Determine financial eligibility, if the child meets the autism
criteria.
d. Forward medical
records (Forms DCO-106, DCO-108C and DHS-4000) to MRT while determining
financial eligibility, if a disability determination is required.
e. Determine financial eligibility and if
found not eligible:
1. Deny the
application.
2. Send the parent or
guardian a system generated notice of denial and a DHS-3330 to
Partners.
3. Notify MRT to stop the
disability determination if the determination has not been received.
f. Approve the application, if the
applicant is medically and financially eligible:
1. The Medicaid begin date will be the date
the application is approved.
2.
Send the parent or guardian a system generated notice of approval and a
DHS-3330 to Partners.
The application will be processed within 45 days or 90 days, if
a MRT disability decision is required.
MS 26440 Reevaluation Process
MS Manual 10-1-12
Autism Waiver cases will be reevaluated every 12 months by the
ATPU. ATPU will mail the parent or guardian a DCO-7779 to redetermine
eligibility. A MRT disability redetermination may or may not be necessary at
the time of the reevaluation. A need for a disability redetermination by MRT
will be indicated on the DCO-109 received during the initial determination and
case reviews, if applicable. When certification was made based on a previous
SSI determination of disability and there has been no SSI payments or
subsequent redetermination bySSA, a MRT disability redetermination will be made
one year after the initial certification for the Autism Waiver.

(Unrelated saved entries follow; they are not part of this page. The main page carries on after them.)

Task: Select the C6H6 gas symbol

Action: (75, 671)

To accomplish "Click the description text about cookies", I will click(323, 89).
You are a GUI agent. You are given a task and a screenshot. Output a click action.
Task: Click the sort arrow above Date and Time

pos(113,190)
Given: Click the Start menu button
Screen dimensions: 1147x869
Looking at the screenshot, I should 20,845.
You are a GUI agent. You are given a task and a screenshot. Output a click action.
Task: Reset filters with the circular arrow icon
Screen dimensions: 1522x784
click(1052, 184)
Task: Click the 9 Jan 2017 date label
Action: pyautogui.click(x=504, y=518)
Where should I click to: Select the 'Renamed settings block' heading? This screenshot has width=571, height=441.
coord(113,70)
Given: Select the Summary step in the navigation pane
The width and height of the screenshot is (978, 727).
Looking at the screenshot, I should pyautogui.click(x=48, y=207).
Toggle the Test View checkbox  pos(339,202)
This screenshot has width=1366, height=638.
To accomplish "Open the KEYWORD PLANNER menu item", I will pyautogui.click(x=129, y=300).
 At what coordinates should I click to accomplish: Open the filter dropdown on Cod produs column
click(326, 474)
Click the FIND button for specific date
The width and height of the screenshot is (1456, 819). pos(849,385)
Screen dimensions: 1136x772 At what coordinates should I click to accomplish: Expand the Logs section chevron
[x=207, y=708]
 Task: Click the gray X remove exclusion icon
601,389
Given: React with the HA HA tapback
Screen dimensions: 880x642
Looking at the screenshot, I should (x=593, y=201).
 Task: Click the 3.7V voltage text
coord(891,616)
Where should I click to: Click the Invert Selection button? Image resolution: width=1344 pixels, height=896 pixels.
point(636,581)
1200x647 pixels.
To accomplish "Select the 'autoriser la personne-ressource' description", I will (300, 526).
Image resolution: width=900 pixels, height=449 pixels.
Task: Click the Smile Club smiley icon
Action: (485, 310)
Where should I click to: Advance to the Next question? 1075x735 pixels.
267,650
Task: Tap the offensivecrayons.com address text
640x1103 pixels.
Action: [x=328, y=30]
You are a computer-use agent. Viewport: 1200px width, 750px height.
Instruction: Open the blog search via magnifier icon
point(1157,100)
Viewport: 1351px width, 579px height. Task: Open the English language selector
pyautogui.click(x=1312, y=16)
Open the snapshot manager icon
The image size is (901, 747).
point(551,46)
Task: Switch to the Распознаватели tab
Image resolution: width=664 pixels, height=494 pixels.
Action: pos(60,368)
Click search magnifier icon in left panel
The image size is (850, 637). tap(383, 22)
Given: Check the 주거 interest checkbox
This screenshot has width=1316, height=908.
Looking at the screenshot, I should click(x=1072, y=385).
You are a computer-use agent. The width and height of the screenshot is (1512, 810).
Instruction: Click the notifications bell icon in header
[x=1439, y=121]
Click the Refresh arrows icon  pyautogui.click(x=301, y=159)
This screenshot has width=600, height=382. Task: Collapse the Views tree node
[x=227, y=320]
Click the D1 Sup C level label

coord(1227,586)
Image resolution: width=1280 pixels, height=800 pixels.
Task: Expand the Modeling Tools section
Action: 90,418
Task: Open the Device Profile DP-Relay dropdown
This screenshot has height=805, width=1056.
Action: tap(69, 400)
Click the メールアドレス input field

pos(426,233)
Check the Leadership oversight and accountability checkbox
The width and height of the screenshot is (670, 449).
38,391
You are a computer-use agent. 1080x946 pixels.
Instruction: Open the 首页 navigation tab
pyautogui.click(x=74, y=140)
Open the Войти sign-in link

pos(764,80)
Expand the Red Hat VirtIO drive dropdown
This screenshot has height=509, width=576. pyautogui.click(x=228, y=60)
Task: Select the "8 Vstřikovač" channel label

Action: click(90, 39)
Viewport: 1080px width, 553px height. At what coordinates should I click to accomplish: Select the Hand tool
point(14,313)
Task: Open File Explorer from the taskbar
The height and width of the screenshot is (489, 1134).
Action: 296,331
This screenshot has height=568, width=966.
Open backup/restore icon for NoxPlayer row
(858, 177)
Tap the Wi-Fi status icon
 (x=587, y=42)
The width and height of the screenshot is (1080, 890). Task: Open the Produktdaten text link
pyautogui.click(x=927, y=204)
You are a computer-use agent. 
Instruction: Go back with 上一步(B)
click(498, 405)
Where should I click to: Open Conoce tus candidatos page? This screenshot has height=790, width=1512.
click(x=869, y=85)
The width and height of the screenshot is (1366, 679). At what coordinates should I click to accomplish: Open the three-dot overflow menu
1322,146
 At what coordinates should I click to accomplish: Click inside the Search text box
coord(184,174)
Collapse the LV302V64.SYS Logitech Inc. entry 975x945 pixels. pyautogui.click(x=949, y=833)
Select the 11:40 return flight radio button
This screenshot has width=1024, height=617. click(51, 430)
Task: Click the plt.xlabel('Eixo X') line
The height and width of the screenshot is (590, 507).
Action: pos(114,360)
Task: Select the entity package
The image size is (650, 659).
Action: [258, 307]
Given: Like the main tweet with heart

All eligibility
factors, except the autism diagnosis, will be redetermined at
reevaluation.
If the reevaluation form is not returned, a DCO-700, Notice of
Action, advising that the DCO-9700 must be received within 10 days or the case
will be closed after the notice expires.
To insure that reevaluations are completed by the end of the
twelfth month, the reevaluation process should be started in the
9th month from the date of the last approval or
reevaluation.
MS 26450 Changes
MS 10-1-12
All changes (addresses, income decrease or increase, resources,
etc.) will be processed by the ATPU.